PROBLEM DESCRIPTION:
Scanning the entries below, copy every line that contains the word "Open".

RECORDS PROVIDED:
#####
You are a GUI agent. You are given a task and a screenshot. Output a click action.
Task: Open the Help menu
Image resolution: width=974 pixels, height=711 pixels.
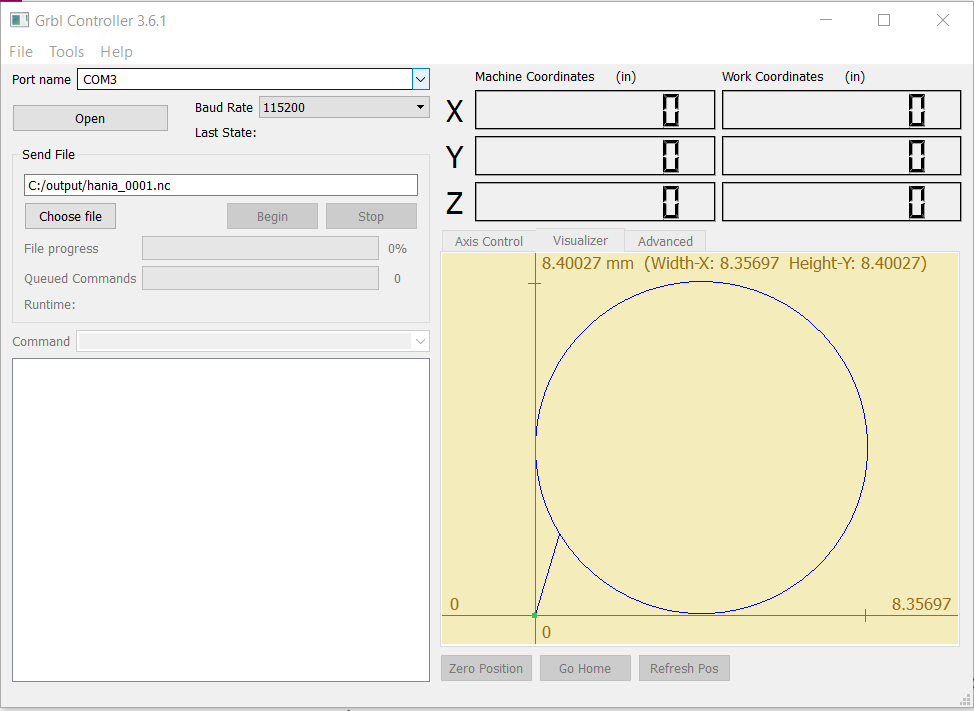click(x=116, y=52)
#####
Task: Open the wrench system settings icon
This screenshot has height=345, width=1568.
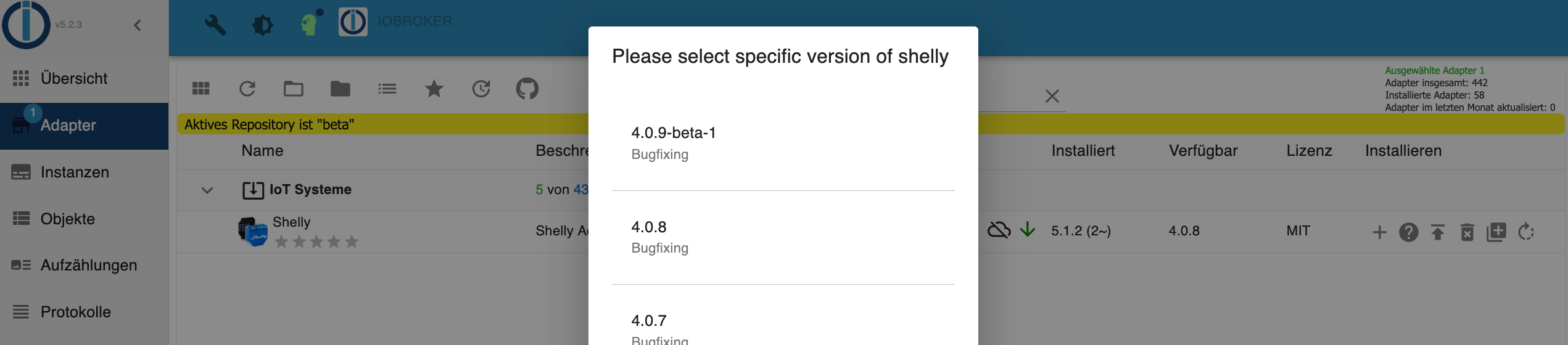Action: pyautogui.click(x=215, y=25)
#####
ANSWER TO THIS EXERCISE:
Task: Open the Help menu
Task: Open the wrench system settings icon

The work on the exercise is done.